Impact of Early Bisphenol A Exposure on Transcriptome and Chromatin Accessibility in Brain Oligodendrocytes of Juvenile Mice [ATAC-seq]

This study evaluates the neurodevelopmental effects of bisphenol A (BPA) on oligodendrocytes, the neural cells responsible for myelination in the central nervous system. The primary aim was to investigate the changes in transcriptome and chromatin compaction induced by early BPA exposure in oligodendrocytes isolated from 2-week-old juvenile mice.
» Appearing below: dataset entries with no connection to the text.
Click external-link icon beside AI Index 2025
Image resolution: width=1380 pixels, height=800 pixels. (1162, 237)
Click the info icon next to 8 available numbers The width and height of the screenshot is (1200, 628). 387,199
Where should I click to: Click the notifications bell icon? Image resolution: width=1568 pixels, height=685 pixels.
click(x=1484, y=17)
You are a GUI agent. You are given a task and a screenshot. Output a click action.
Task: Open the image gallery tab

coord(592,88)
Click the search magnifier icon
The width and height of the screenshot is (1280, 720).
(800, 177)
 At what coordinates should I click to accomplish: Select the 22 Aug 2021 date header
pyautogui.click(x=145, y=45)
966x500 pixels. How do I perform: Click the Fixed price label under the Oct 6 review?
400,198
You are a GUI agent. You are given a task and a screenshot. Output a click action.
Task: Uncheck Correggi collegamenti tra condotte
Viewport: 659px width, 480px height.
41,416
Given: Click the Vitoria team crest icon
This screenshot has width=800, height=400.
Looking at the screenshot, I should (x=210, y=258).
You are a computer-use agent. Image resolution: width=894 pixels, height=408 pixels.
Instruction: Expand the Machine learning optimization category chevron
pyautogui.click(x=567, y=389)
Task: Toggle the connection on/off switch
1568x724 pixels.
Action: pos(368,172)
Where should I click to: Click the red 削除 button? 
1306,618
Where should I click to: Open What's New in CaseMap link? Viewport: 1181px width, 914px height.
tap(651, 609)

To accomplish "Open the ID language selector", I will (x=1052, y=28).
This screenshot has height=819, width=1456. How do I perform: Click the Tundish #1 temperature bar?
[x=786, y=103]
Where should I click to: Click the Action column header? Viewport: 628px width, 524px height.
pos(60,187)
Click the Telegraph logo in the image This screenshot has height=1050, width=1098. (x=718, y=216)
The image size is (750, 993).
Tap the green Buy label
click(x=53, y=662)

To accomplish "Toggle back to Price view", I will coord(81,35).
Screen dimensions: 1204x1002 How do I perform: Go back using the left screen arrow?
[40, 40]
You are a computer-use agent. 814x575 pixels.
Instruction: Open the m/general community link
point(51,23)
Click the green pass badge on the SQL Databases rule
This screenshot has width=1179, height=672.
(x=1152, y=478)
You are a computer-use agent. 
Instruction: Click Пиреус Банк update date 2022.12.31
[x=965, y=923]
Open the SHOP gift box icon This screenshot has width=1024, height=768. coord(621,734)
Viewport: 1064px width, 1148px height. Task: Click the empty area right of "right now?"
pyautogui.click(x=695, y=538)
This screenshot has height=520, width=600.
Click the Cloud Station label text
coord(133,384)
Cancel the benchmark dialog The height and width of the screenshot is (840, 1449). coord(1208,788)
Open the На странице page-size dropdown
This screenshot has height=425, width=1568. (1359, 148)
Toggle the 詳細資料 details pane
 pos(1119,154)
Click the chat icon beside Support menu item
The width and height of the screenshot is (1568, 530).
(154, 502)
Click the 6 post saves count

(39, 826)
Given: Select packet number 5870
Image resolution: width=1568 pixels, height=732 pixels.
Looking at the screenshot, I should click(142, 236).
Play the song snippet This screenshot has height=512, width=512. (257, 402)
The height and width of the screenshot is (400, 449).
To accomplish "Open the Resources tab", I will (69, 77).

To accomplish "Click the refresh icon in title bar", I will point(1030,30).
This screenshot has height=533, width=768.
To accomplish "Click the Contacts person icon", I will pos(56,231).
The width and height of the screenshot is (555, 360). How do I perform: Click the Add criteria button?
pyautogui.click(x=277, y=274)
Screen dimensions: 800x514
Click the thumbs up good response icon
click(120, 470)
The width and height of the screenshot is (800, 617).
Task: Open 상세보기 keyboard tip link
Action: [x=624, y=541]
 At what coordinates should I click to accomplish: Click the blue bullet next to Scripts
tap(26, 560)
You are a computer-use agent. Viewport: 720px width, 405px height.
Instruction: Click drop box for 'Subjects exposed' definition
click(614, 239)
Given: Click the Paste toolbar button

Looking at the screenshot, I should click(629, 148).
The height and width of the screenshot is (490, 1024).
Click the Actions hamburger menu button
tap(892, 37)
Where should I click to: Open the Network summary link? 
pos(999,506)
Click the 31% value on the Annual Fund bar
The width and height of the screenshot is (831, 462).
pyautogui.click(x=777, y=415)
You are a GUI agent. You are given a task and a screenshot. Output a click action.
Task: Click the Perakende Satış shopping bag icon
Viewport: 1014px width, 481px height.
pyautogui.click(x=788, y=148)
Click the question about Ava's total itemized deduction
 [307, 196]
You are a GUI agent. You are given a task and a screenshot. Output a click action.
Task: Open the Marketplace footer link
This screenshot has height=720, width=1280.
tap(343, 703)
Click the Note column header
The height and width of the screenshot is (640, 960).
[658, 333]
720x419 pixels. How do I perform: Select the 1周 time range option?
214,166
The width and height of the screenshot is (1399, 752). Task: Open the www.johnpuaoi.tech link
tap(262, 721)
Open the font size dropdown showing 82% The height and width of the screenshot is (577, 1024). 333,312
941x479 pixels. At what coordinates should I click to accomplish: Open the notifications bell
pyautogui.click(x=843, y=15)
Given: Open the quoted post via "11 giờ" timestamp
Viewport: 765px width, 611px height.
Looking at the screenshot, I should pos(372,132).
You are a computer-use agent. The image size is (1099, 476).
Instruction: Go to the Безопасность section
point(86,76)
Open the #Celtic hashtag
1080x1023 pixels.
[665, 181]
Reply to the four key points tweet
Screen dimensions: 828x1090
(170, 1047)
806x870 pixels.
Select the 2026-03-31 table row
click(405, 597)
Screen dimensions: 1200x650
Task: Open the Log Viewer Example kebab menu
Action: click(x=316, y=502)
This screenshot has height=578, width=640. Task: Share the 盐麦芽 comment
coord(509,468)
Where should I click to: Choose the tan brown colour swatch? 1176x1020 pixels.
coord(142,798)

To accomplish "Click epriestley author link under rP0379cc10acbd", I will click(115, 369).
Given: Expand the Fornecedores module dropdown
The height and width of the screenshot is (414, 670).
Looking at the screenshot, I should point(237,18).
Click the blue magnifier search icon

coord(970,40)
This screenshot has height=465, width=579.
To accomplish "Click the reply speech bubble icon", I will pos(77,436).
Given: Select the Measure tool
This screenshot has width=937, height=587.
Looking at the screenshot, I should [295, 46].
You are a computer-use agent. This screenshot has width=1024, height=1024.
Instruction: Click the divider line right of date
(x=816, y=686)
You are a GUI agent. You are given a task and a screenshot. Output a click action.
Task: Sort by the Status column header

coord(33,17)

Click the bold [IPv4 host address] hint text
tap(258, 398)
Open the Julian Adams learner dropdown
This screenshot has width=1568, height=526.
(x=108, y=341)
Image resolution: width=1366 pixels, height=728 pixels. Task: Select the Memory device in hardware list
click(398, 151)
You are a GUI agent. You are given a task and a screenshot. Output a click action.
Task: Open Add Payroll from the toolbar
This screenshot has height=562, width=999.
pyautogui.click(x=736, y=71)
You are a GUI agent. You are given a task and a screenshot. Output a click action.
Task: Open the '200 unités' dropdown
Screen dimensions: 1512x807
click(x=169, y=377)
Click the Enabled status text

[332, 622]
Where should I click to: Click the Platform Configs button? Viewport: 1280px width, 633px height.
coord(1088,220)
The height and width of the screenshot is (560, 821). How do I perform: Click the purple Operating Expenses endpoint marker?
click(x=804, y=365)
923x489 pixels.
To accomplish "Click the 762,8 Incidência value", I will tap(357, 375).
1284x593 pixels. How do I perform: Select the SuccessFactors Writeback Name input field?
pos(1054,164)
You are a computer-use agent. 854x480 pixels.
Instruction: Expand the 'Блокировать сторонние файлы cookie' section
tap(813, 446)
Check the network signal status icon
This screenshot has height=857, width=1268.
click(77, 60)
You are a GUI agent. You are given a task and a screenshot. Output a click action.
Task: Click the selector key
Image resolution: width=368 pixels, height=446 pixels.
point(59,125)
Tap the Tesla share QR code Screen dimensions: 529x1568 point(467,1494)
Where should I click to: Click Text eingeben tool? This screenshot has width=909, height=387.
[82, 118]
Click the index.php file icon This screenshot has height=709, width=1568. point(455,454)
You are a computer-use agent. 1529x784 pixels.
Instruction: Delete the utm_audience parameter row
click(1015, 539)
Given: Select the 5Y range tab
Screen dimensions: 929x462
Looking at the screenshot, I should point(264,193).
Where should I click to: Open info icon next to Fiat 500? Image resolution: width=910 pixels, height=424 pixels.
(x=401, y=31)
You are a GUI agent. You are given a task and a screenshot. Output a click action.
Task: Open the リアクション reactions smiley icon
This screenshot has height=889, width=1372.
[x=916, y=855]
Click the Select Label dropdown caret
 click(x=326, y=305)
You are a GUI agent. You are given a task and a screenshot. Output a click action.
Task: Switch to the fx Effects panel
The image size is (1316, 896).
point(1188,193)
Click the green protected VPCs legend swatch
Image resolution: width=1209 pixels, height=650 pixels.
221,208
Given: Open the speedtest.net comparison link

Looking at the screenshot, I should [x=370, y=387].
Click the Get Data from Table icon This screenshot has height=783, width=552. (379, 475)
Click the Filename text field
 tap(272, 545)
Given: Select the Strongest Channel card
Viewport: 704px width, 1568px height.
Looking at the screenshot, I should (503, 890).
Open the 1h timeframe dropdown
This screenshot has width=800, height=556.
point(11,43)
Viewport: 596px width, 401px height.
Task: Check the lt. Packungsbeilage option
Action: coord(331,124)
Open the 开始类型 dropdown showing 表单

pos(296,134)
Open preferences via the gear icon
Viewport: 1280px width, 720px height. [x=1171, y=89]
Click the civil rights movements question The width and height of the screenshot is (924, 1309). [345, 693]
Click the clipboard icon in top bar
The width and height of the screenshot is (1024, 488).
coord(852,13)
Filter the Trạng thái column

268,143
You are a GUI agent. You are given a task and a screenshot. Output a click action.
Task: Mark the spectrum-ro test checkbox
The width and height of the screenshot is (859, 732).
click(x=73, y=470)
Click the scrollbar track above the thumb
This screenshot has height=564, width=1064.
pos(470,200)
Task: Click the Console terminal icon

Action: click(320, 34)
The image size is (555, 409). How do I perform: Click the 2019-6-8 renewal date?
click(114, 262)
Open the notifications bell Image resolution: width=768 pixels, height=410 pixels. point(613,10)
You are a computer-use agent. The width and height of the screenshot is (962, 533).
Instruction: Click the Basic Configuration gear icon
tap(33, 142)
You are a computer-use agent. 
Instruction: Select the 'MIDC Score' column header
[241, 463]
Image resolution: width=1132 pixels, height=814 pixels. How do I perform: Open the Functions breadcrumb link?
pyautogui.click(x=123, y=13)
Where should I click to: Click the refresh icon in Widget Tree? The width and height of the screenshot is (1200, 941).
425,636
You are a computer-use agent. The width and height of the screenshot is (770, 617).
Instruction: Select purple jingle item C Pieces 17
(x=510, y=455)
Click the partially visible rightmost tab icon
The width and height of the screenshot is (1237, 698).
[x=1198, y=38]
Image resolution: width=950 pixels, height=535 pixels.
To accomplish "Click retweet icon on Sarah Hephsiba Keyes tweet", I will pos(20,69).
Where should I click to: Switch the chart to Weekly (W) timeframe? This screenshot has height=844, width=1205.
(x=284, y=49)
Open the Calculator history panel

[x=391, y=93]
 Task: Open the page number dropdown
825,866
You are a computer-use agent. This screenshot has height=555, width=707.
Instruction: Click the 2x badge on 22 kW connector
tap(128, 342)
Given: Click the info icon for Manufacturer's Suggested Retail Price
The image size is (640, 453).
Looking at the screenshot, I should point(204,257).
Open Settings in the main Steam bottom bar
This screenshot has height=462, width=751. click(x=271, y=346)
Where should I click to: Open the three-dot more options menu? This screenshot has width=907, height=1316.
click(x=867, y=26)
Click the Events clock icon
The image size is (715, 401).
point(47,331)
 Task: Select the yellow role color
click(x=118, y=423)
Overall design: OF-1 mice were exposed to BPA in utero starting from gestational day 7 and continued during lactation. BPA was administered at a concentration of 250 µg/mL in the mothers' drinking water, leading to an estimated exposure of 40 µg/kg/day. On post-natal day 16, brains were collected from 9 control mice (5 males, 4 females) and 10 BPA-exposed mice (5 males, 5 females). Brain cells were dissociated, and oligodendrocytes were isolated using magnetic cell sorting with anti-O4 antibodies. Chromatin from 50,000 cells of each sample (total = 19) was Tn5-tagmented, and DNA was extracted for sequencing (ATAC-seq). Additionally, RNA was extracted from the remaining cells of 4 samples per group (total = 16) for transcriptome analysis using RNA-seq.